The picture came from Jeremy Richey's always eye-catching blog, Moon in the Gutter. Check out his post on the show.


  1. Woa! I'm almost afraid to start looking at these individual episode summaries, since I only just watched all of Twin Peaks last summer. I was seriously hooked on the show, but haven't watched any of it since. Maybe I should buy the Gold Box set?

    All the same, I'm afraid to rewatch the show again because I'm worried that the magic of the originality of each episode will already have been worn off. I'm not sure the magic would still be there once you know what to expect. Am I wrong?

    One thing I hated about the second season: the lame attempts at humor. The biting sensibility of the first reason was replaced by humor that was infantile, juvenile, and just plain crass. Like when Bobby and the Madchken Amick character (what's her name again?) try to "raise" Leo Johnson while he's in a coma. Those scenes with the birthday parties and the spoon-feeding were just too much!

  2. Adam, in a way no, but the underlying tragedy only grows in significance and the sense of mystery deepens because Lynch's mysteries are only superficially solvable, anyway...

    Have you seen Fire Walk With Me? If so, what did you think? I thought it was a remarkable exculpation of what was going on beneath the cheerfully ironic surface of the show. I was troubled by it as well but thought it was ultimately more powerful and more honest than the series.
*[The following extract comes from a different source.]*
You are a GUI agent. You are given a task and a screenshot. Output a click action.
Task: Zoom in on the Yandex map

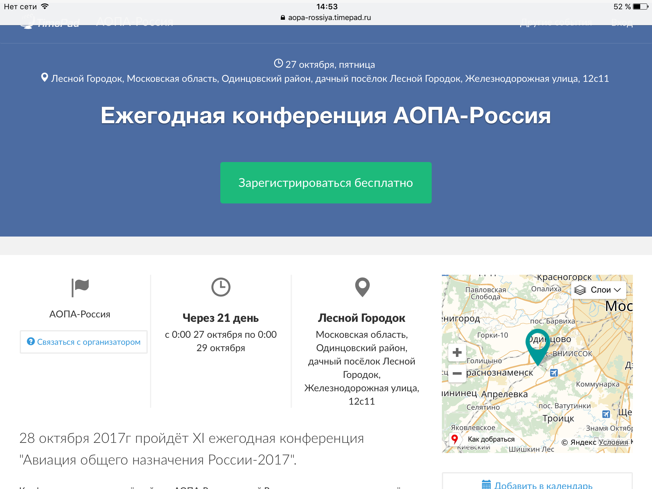tap(457, 352)
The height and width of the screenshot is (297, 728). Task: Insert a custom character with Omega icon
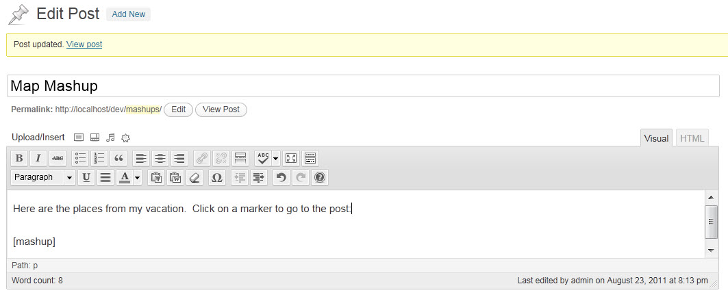click(216, 177)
    Anyway, my episode analyses were written immediately after viewing the series for the first time; I went back and watched them all again, writing up a piece after each one. So in that sense they might serve as a good accompaniment to a re-viewing.

    I also tried to focus on what different writers and directors brought to the series - how the themes, characters, and style of the film could be pulled in subtly different directions depending on who was helming the given episode. That's also the sort of thing you only notice when taking a step back and watching it all again.
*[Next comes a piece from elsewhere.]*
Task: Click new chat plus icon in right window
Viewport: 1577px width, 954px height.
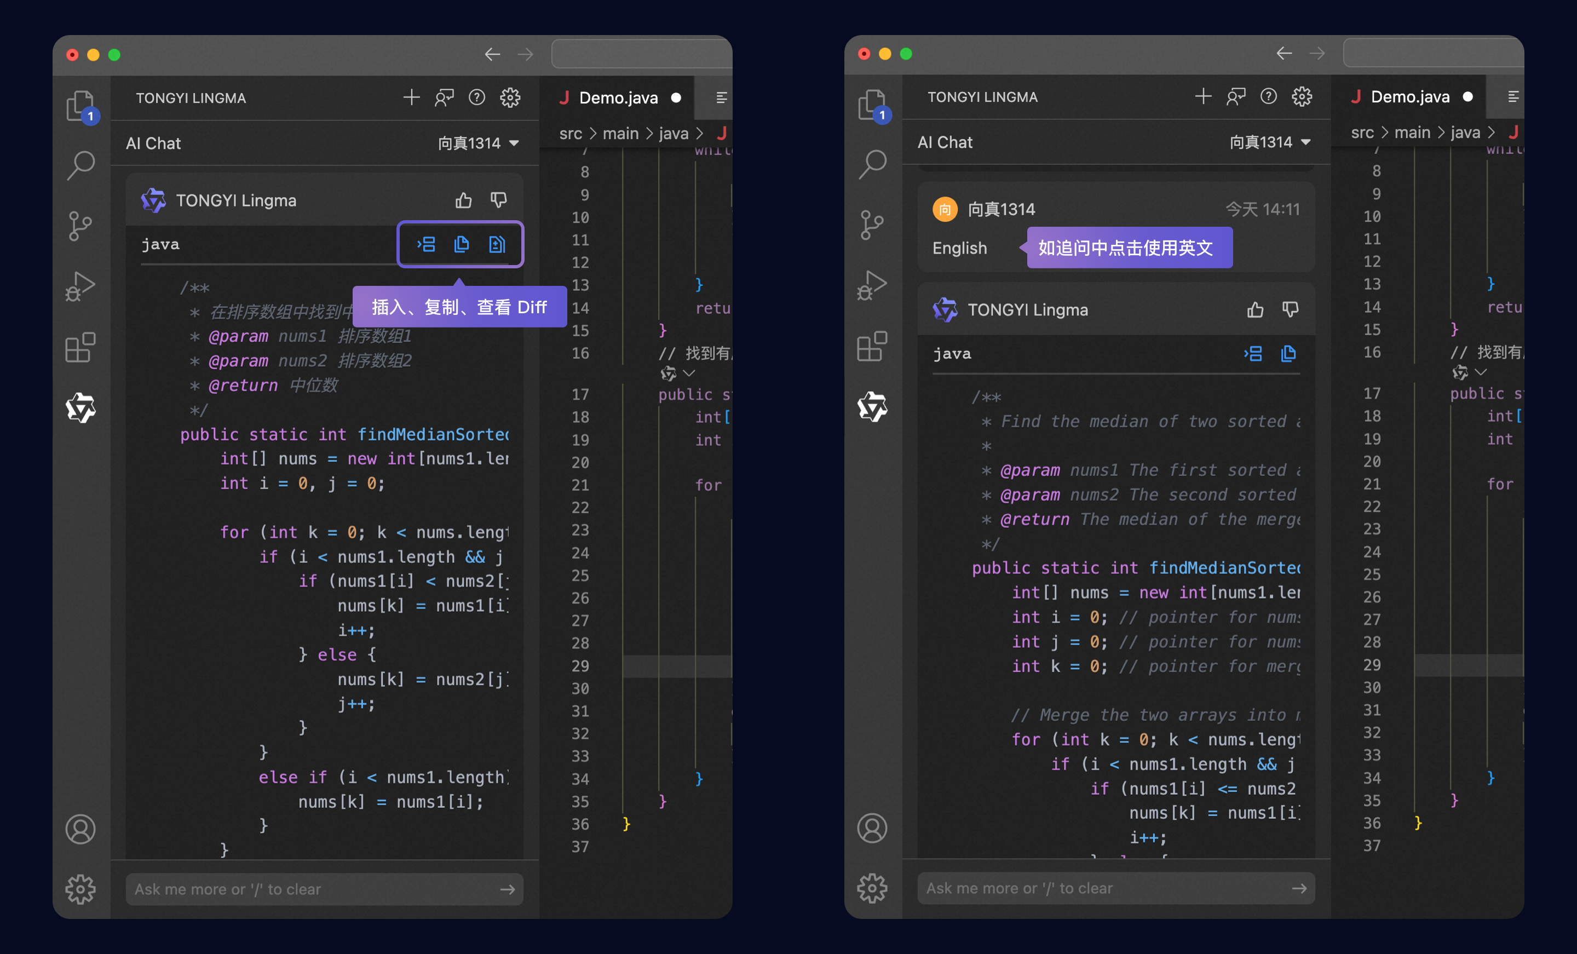Action: [1203, 97]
    The "humor" of the second season was appallingly bad. I've never such a sharp, incredibly obvious decline in quality on a TV show - it was like night and day. That's why I skipped from the conclusion of the Laura Palmer story to the very last episode of the series, which is actually one of the best - probably THE best, actually. The rest of the second season, particularly the dreadful middle section (things get slightly better after that, but still nowhere close to the earlier heights) is not just forgettable self-parody it's unbelievably embarrassing.

  3. Whoa. Massive. MovieMan. I guess I must apologize for my long absence at TSNY. Gave up reading for some time. I'll be back soon. I'm especially excited to read your reviews of Elephant (which I don't like, yet) and Tropical Malady (which I love)!


  4. Thanks for the shout-out! This is an impressive collection and I can remember when I first discovered your blog, being immediately drawn to these TP-related posts. Well done!

    The show really holds up well and I've even softened on the more awful parts of season 2 which I guess can happen when enough time passes. Even at its worst, TWIN PEAKS was better than a lot of show on TV today. It really paved the way for so many shows since and it's a shame that Lynch doesn't try another crack at TV with a network like AMC or HBO which might be more receptive and he wouldn't have to attract as huge a demographic. Fo course, after having been burned again with MULHOLLAND DR. I can certainly understand his hesitancy to go back to TV.

  5. JAFB, it's a good time to take a break as I'll be posting very infrequently for the next few months. (See the "I'll Be Back" post for more details.) Nonetheless, I will continue posting Best of the 21st Century? reviews on Wonders in the Dark, albeit once every two weeks instead of once a week for the time being.

    J.D., almost every major series now on TV (well, aside from popular but thoroughly conventional stuff like the Charlie Sheen show) can be directly traced back to the influence of Twin Peaks. It's really remarkable - everything from the detective shows to the quirky comedies to the sci-fi mystery shows like Lost. Of course, that's not surprising as it works both ways - TP was very much a synthesis of television's 40-year history up to that point, albeit with an ironic twist.